Using a WordPress Child Theme

Thanks to my business colleague Paul McNeese, who through OPA Author Services provides services that every self-publishing author or small publisher will need in order to transform a manuscript into a printed book, I recently worked on a robust – and fun – author project. For Karyn Rashoff, M.S., I created a website, an announcement e-newsletter, and a one-sheet for the launching of her first book “Parents in Highschooland: Helping Students Succeed in the Critical Years.”
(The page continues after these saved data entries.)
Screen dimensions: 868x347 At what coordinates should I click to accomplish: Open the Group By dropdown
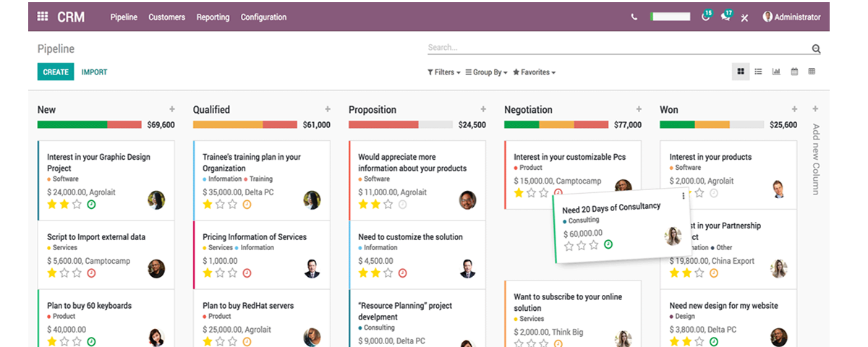coord(486,72)
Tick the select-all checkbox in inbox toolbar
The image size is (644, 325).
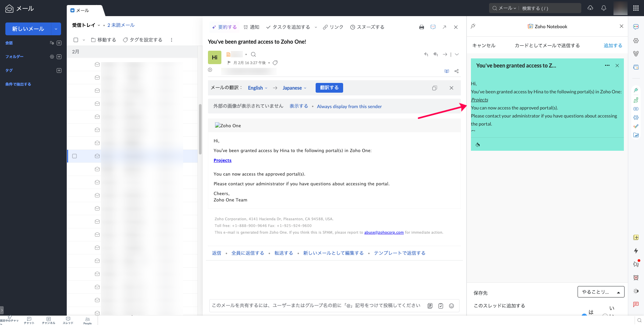76,40
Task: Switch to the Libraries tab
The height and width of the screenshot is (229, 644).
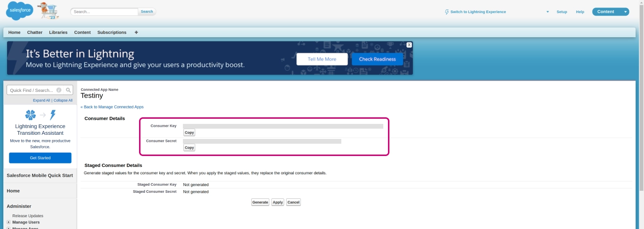Action: pos(58,33)
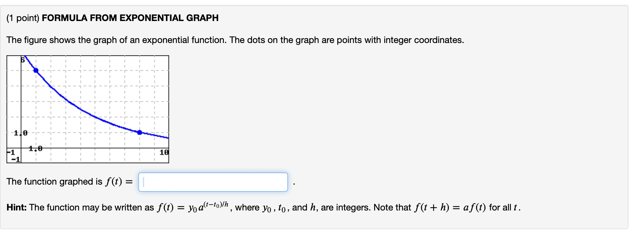The image size is (644, 236).
Task: Click the 1.0 label on the x-axis
Action: click(35, 148)
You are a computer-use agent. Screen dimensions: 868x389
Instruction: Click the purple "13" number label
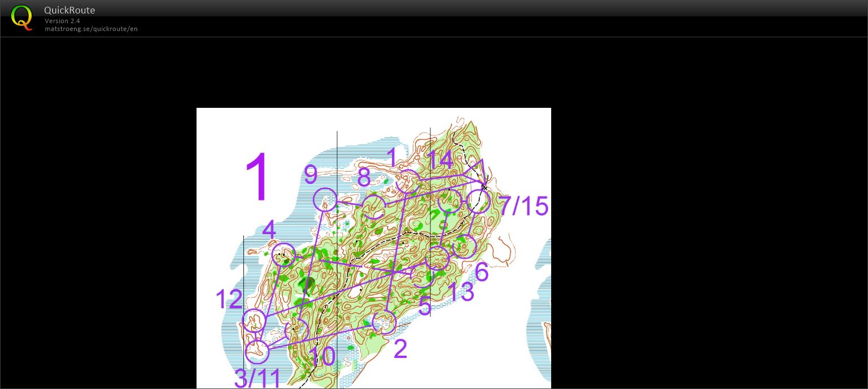tap(460, 292)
WordPress Child ThemeChoosing to use WordPress’ TwentyTwelve default theme, I created a child theme. A WordPress child theme is a theme that inherits the functionality of another theme, called the parent theme. It allows you to modify, or add to the functionality of that parent theme. A child theme is the safest and easiest way to modify an existing theme. Instead of modifying the theme files directly, you can create a child theme and override within.

I think one of the best reasons for using a child theme is that if you modify an existing theme and then it is updated, your changes will be lost! With a child theme, you can go ahead and update the parent theme and still keep your changes.

In the case of Karyn’s website, I created a child theme to modify such things as the:

  • site title and subtitle’s font family and font size
  • amount of white space between the subtitle and nav menu, and between the bottom of the header image and the top of the page content
  • sidebar titles’ font size and font color
  • font color on links, and on page and post titles.